Covering Disruptive Technology Powering Business in The Digital Age

image
France, South Korea to Usher in Next Wave of Super Computers
image
June 30, 2022 News

 

On the 23rd of June 2022 a high-level event jointly organised by the French Embassy and Atos, an international digital services company, took place. The event, “French-Korean Conference: Empowering the NextGen High-Performance Computing through Scientific and Industry Collaborations,” brought together key players and trailblazers from both Korea and France in the field of high-performance computing. They discussed synergies between France and Korea that could be leveraged to accelerate each other’s journey towards the next generation of supercomputers, the Exascale.

They also agreed that such initiatives should focus on three main aspects: strengthening scientific cooperation between France and Korea in High-Performance Computing (HPC), Artificial Intelligence (AI) and Quantum Computing, potentially capitalising on France’s pivotal role within the EuroHPC Joint undertaking, developing fully hybrid architectures and finally enhancing training and education for users of these very complex systems.

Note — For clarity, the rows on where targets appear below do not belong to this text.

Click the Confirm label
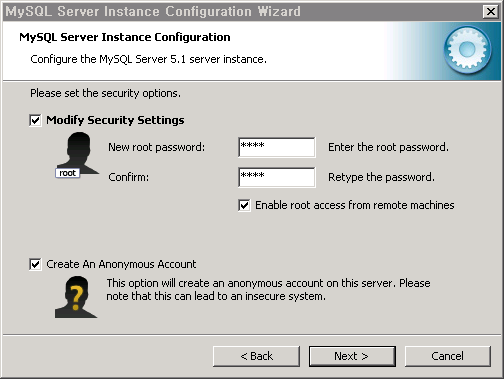The image size is (504, 379). pyautogui.click(x=129, y=177)
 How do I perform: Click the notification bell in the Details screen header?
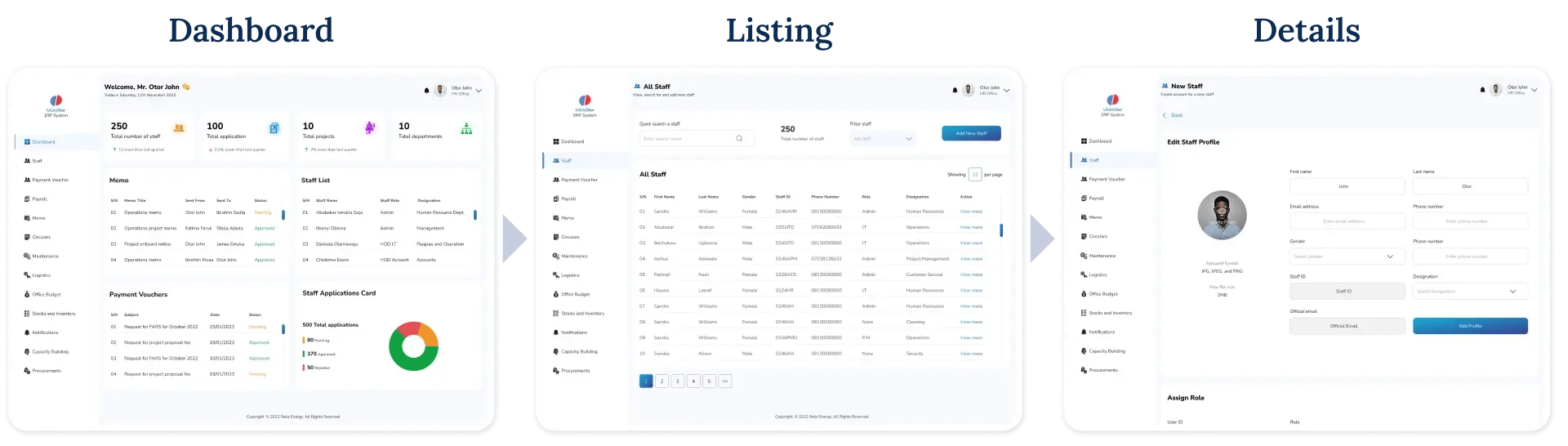coord(1482,90)
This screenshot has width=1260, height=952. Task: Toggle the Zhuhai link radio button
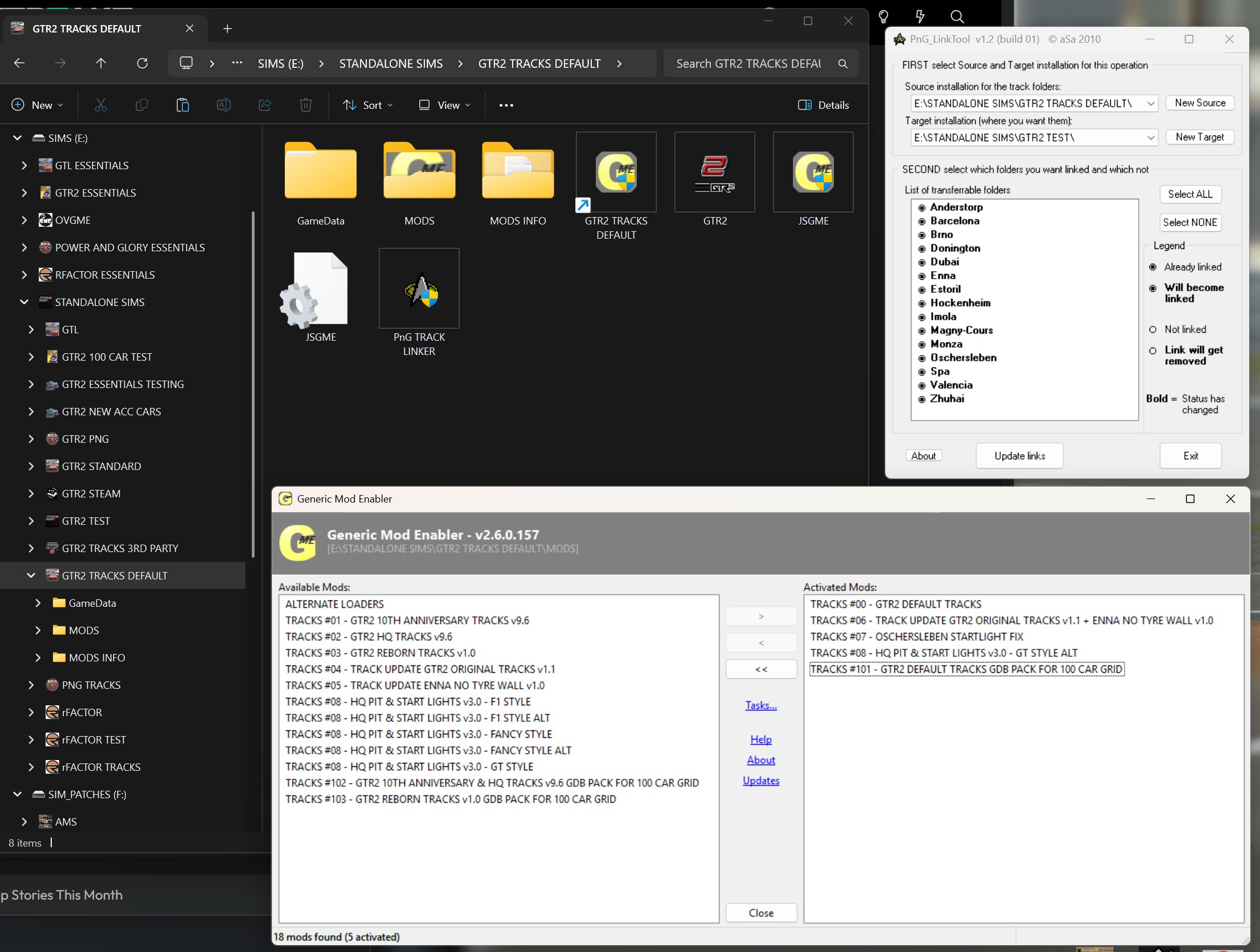[922, 399]
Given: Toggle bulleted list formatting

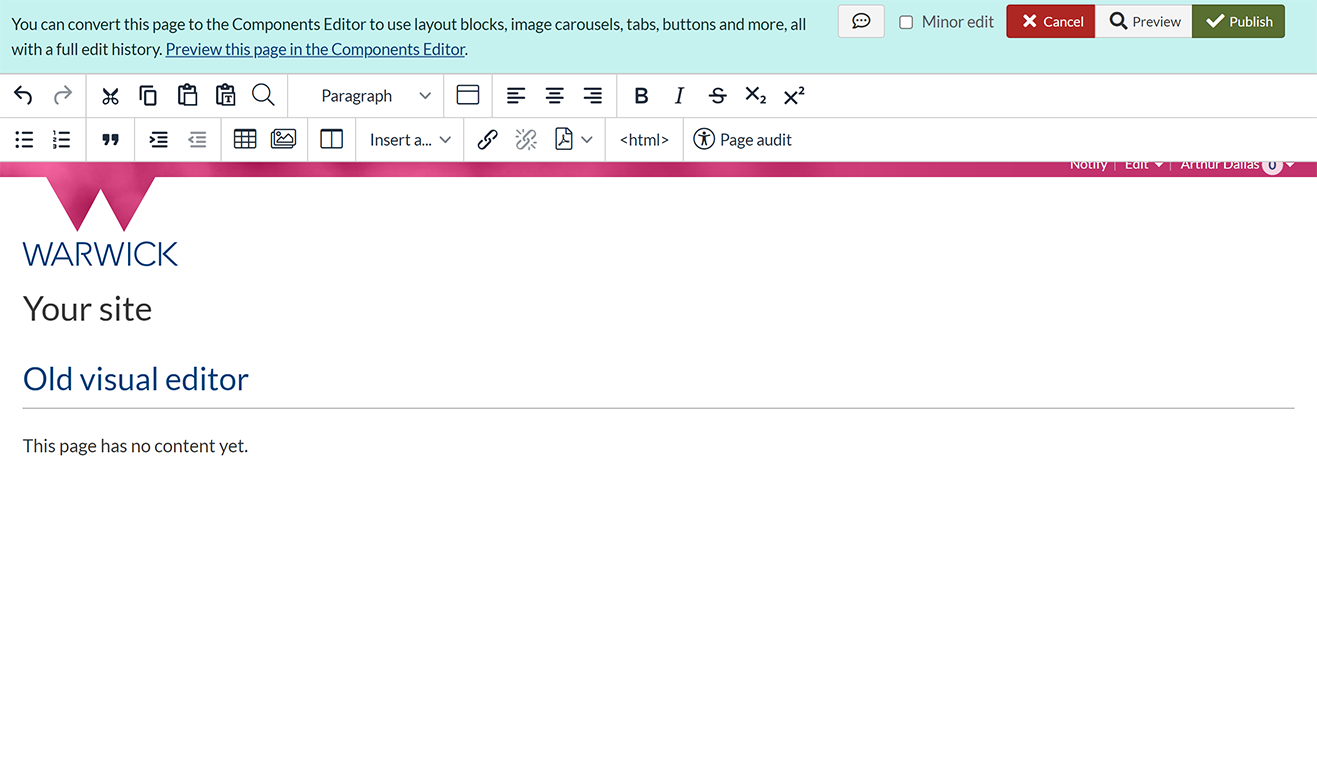Looking at the screenshot, I should click(x=24, y=140).
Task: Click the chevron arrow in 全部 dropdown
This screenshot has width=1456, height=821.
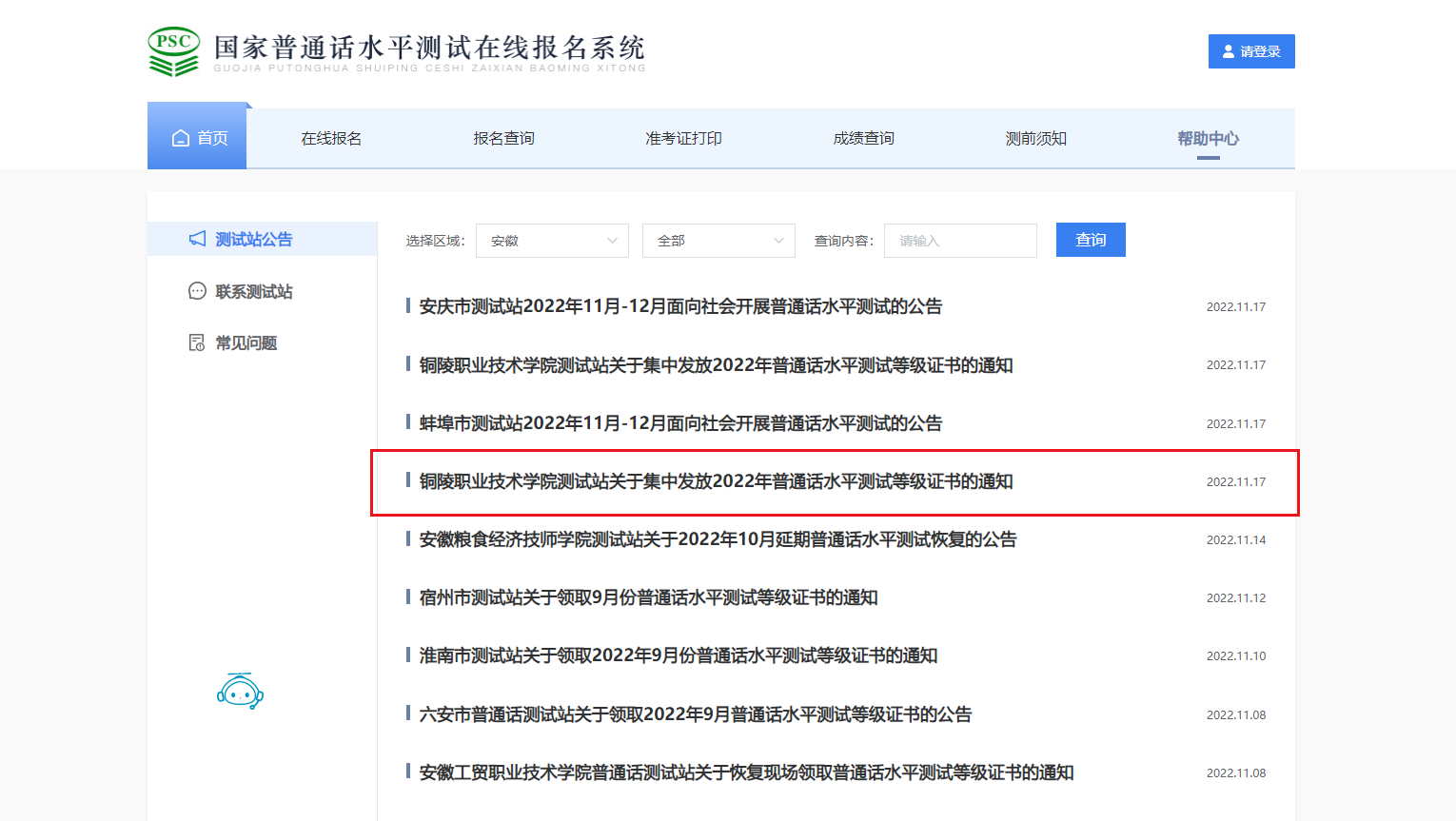Action: click(x=778, y=241)
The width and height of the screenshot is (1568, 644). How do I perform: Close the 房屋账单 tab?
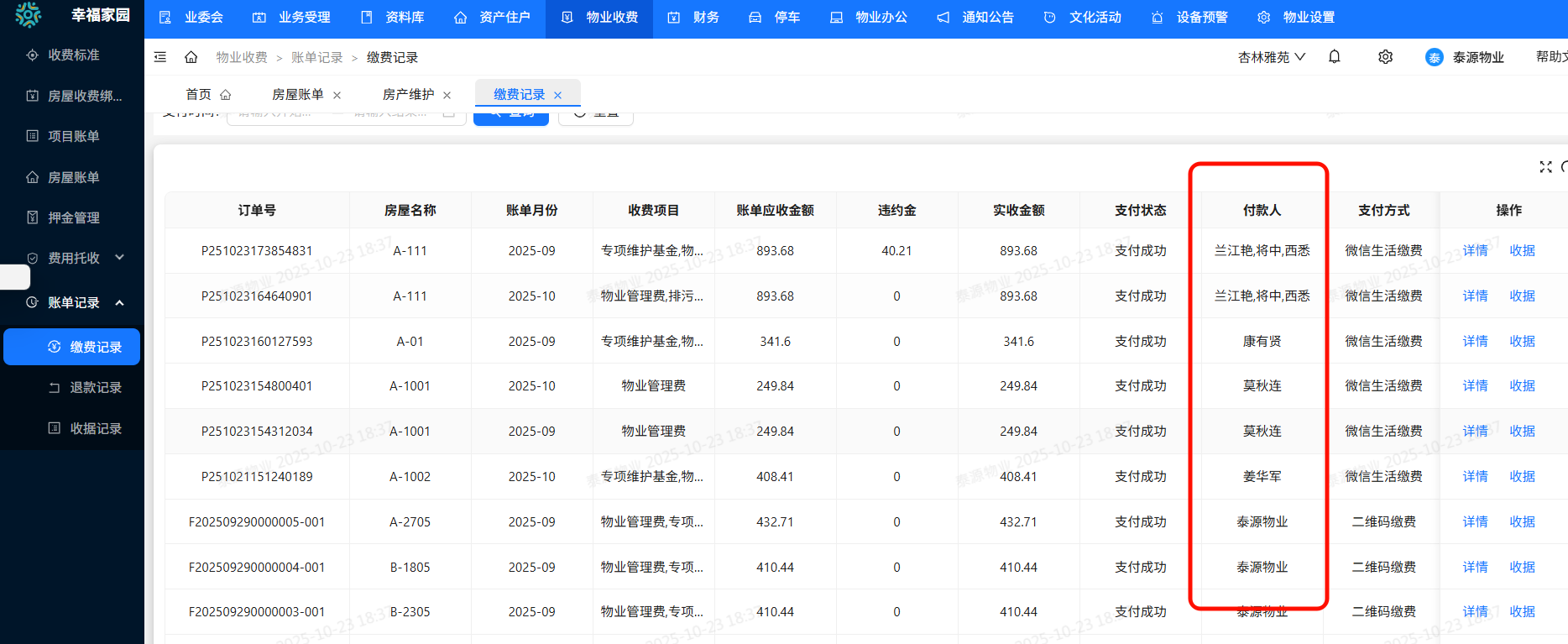click(337, 96)
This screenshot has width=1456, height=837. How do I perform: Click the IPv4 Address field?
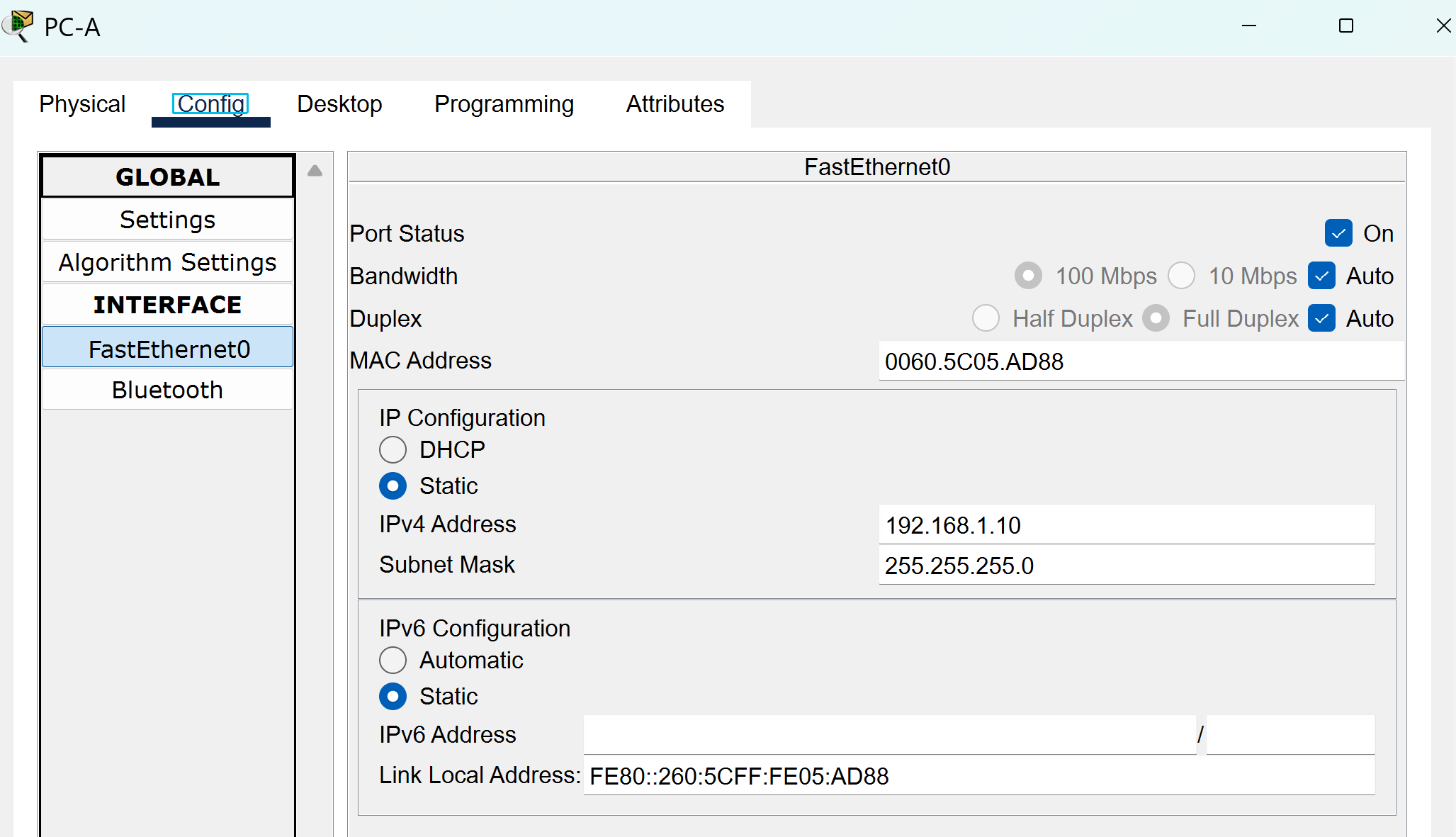tap(1126, 525)
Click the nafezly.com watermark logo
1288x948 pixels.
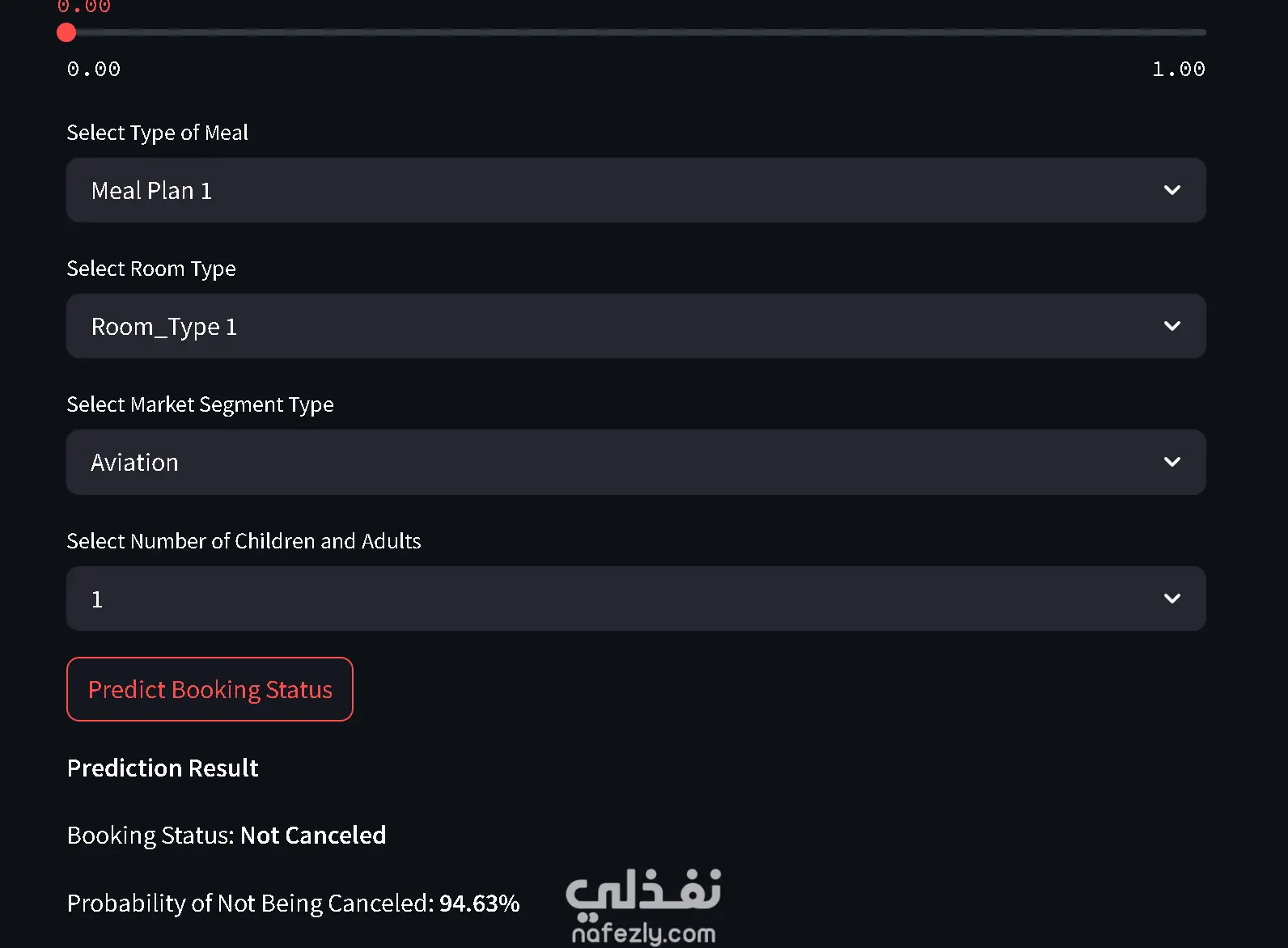click(x=644, y=906)
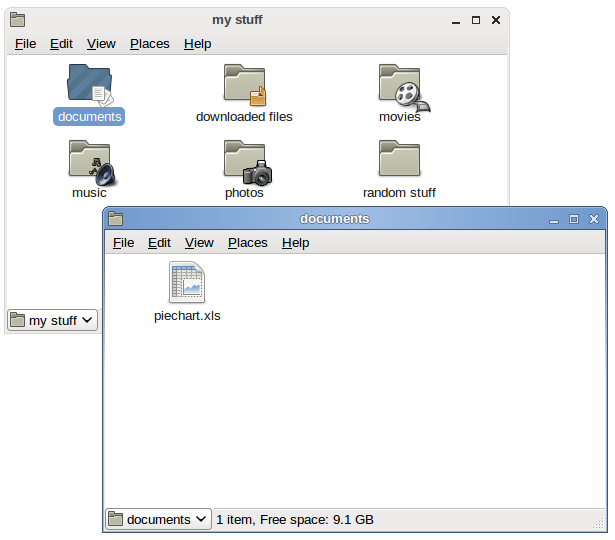Click the window menu icon in my stuff title bar

click(18, 20)
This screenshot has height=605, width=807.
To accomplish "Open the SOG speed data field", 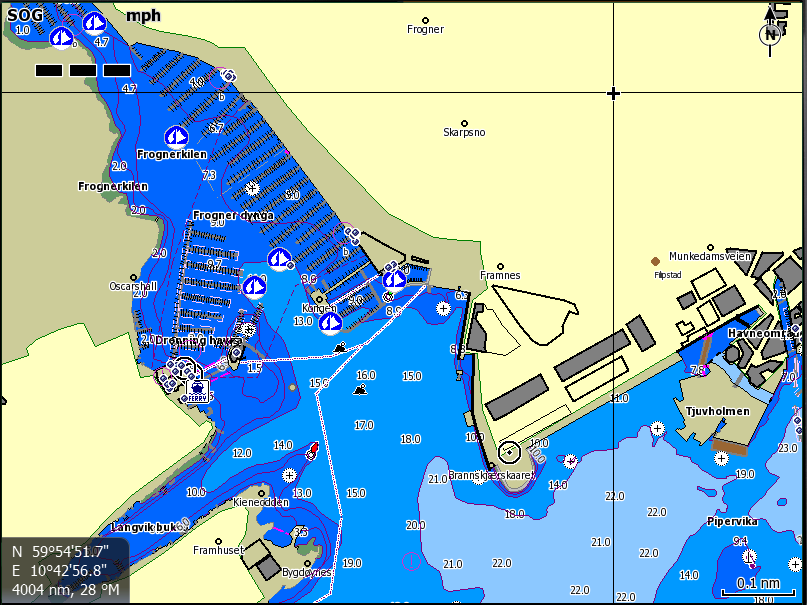I will (x=25, y=17).
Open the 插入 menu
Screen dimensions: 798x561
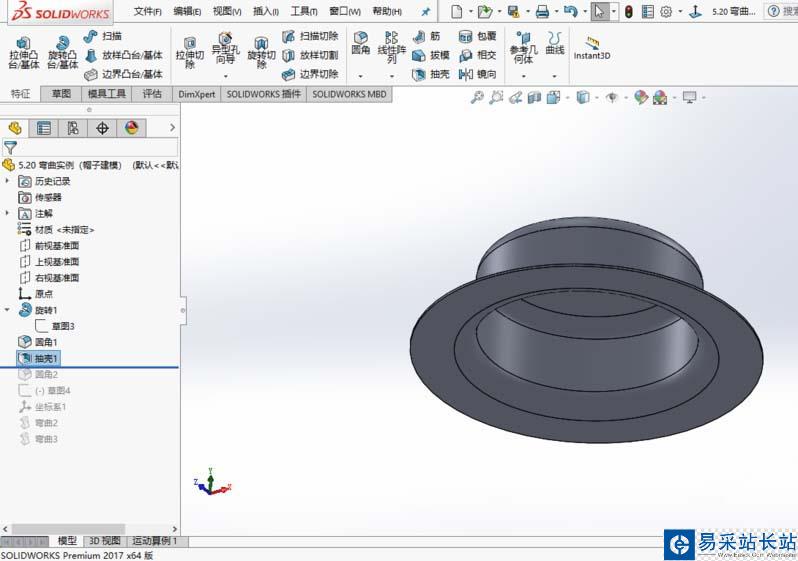266,11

During this event, the First Counsellor of the French Embassy in Korea opened the seminar by highlighting Europe and France’s strategy in the field of high-performance computing and quantum emulator. At least two exascale systems will be set up in Europe in the coming years and France is willing to host one. France has a comprehensive strategy for quantum technologies, which will be fuelled by €1.8 billion until 2025 to ascertain scientific and industrial leadership, support an attractive ecosystem and startups and train talents.

Laurent Crouzet, Head of Digital Services and Infrastructures at the French Ministry of Higher Education and Research, shared his views on how the European HPC experience and cooperation are paving the way towars larger HPC infrastructures like exascale. Professor LEE Jaejin, Vice Dean at the Seoul National University Graduate School of Data Science, explained to the audience how hybridisation of HPC with quantum simulation is widely used in Deep Learning.

Cécile Vigouroux, Head of International Relations at the French National Institute for Research in Digital Science and Technology (INRIA), said: “INRIA collaborates internationally with a limited number of strategic partners, including Korea. INRIA has signed framework agreements with KAIST in 2020 to promote joint research projects and exchanges of doctoral students, and with ETRI in 2021, particularly in the areas of AI, IoT and 5G. The institute also wishes to strengthen its existing collaboration with KISTI.”

The keynote speeches were followed by a rich panel discussion involving representatives: Dr Sik Lee of KISTI (Korea Institute of Science and Technology Information), Dr Andreas Heinrich of IBS (Institute for Basic Science), Dr Louis Priaux of CEA Tech (the French Alternative Energies and Atomic Energy Commission’s Technological Research Division) and Dr Lee Sang-san of Handong University.

Korea has been focusing until recently on the optimal utilisation of HPC resources, which has helped its scientific institutes achieve top standing within the worldwide HPC community. Korea is now aiming at developing its very own ecosystem of industrial players in both HPC and Quantum Computing, objectives for which it can certainly leverage its strong expertise and industrial base in both electronics and software development. It also wants to accelerate its journey towards exascale to get into the top 10 HPC installations worldwide.

In a world where data is explosively growing, the European Union through the EuroHPC undertaking is at the forefront of the development of this technology. This is made possible thanks to Research Institutes like INRIA and also Julich, BSC or the CEA, which use or will soon use Atos’s BullSequana X supercomputer. Indeed, Atos places co-design at the core of its collaboration with European players – an approach that it has already successfully deployed in other markets in Asia or South America and would like to promote in Korea in the years to come.

Combining optimal performance and effective energy consumption, Atos’s next-gen hybrid and AI-augmented supercomputer, the BullSequana XH3000, with its 4th gen DLC (Direct Liquid Cooling), empowers unprecedented performance for any scale to Exascale performance with unrivalled global system efficiency.

Finally, the panellists also concurred on the necessity to reduce the carbon footprint of HPC in response to the closing remarks of Dr Cedric Bourrasset, Global Head of High-Performance AI Computing at Atos: “We are supporting our customers to reduce their HPC carbon footprint by optimising applications and time to solution within the same compute power envelope.”